Foundation Models for Open-Vocabulary Perception

Duration: 55 min · Level: Intermediate · Module: 4. Perception & Spatial Intelligence · Focus: foundation-models, detection, segmentation, open-vocabulary

Learning objectives

By the end of this lesson you will be able to explain and apply:

  • Grounded DINO (2023)
  • SAM 2 (Meta, 2024)
  • OWL-ViT (Google, 2022)
  • Combined pipeline
  • Real-time performance

Why this matters

Traditional object detection required training a separate model for every object class.

Overview

Traditional object detection required training a separate model for every object class.
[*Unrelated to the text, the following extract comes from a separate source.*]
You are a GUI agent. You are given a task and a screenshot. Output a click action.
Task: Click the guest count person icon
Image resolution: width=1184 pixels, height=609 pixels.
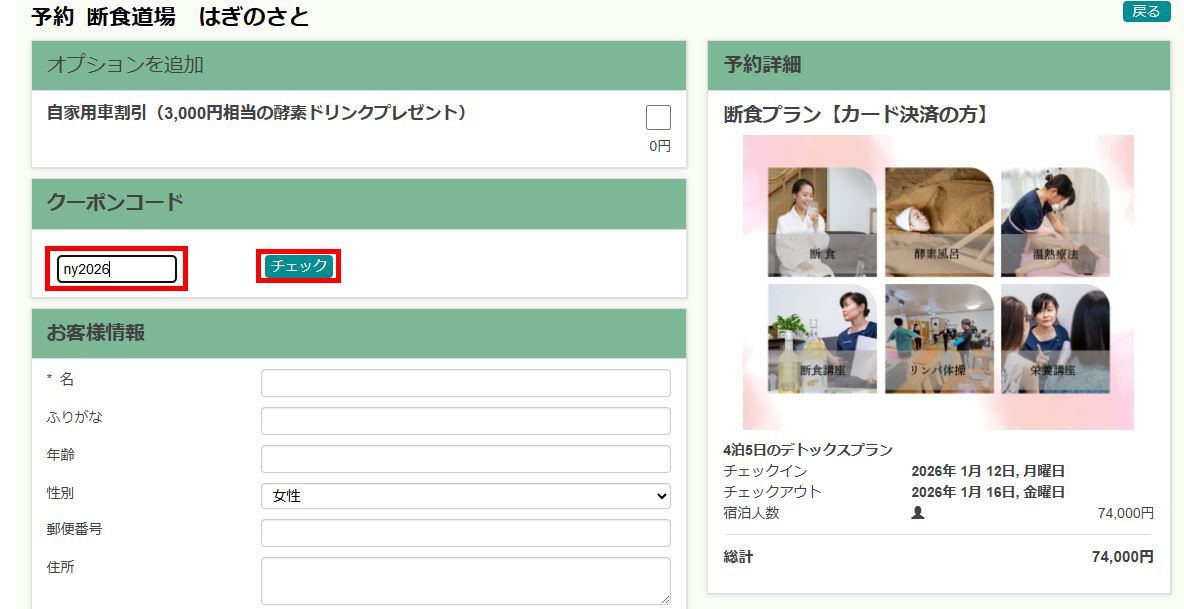tap(918, 513)
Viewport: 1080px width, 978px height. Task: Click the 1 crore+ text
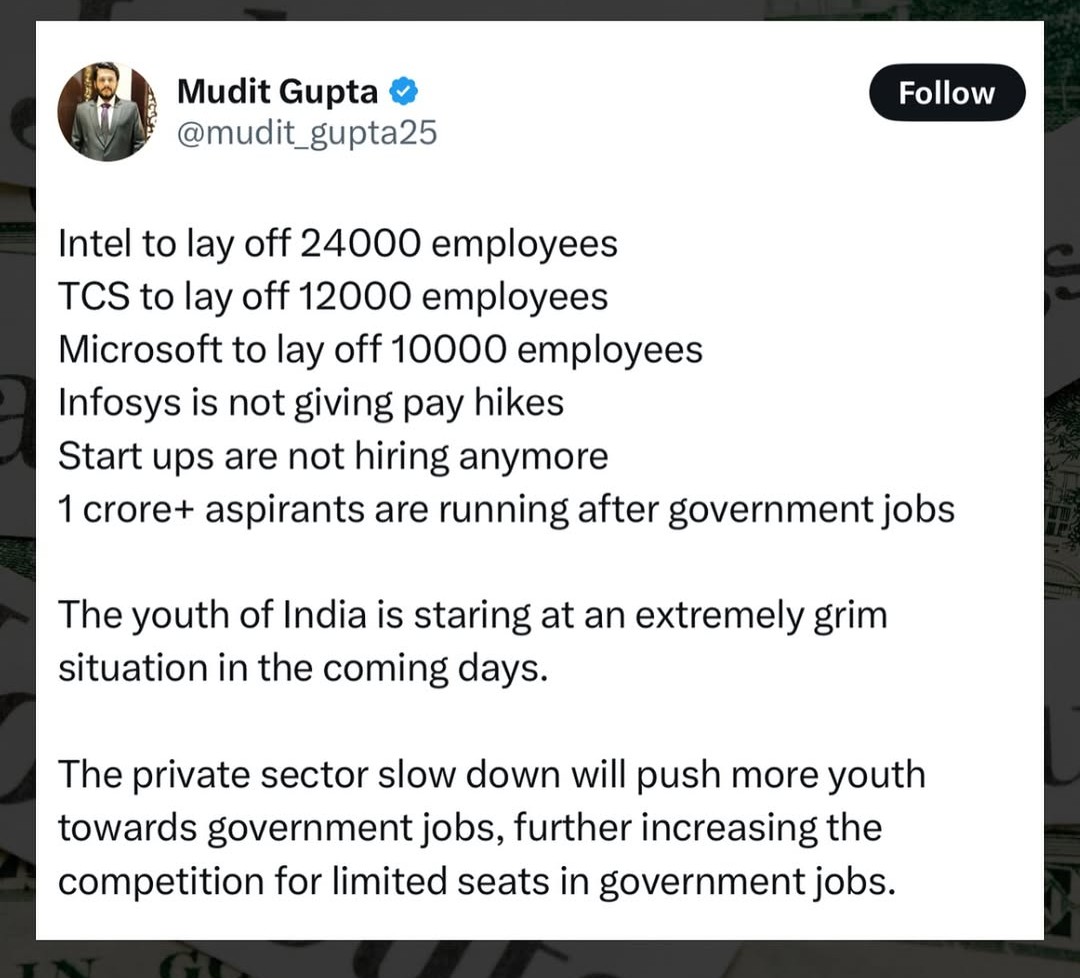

Foundation models like Grounded DINO, SAM 2, and OWL-ViT provide open-vocabulary detection and segmentation: "find the orange pill bottle" works without any specific training on pill bottles.

Key concepts

Key idea

Grounded DINO (2023): combines DINO (vision transformer) with BERT text encoder; detects any object described in natural language with SOTA zero-shot performance

  • SAM 2 (Meta, 2024): Segment Anything Model 2 — zero-shot image and video segmentation; takes a point click or bounding box and produces pixel-perfect mask in real-time
  • OWL-ViT (Google, 2022): open-vocabulary detection using CLIP-style image-text alignment; works on novel objects not seen during training
  • Combined pipeline: Grounded DINO detects + bounding boxes → SAM 2 generates precise 3D mask → depth image gives 3D position → robot plans grasp
  • Real-time performance: Grounded DINO ~15 FPS on NVIDIA Orin AGX; SAM 2 ~30 FPS; combined pipeline ~8-10 Hz — sufficient for manipulation at human hand speed
  • Healthcare application: "bring me the blood pressure cuff" — robot identifies cuff in cluttered medical cart, segments it precisely, grasps without disturbing other equipment

Check your understanding

Try to recall each answer before expanding it.

Q1. What do you know about Grounded DINO (2023)?

combines DINO (vision transformer) with BERT text encoder; detects any object described in natural language with SOTA zero-shot performance

Q2. What do you know about SAM 2 (Meta, 2024)?

Segment Anything Model 2 — zero-shot image and video segmentation; takes a point click or bounding box and produces pixel-perfect mask in real-time

Q3. What do you know about OWL-ViT (Google, 2022)?

open-vocabulary detection using CLIP-style image-text alignment; works on novel objects not seen during training

Q4. What do you know about Combined pipeline?

Grounded DINO detects + bounding boxes → SAM 2 generates precise 3D mask → depth image gives 3D position → robot plans grasp

Q5. What do you know about Real-time performance?

Grounded DINO ~15 FPS on NVIDIA Orin AGX; SAM 2 ~30 FPS; combined pipeline ~8-10 Hz — sufficient for manipulation at human hand speed

References

  • Grounded Language-Image Pre-Training — Li et al. (2023). CVPR 2022
  • SAM 2: Segment Anything in Images and Videos — Ravi et al. (2024). Meta AI Research 2024

← Previous: 4.3 3D Gaussian Splatting for Robot Scene Understanding

Part of Module 4: Perception & Spatial Intelligence.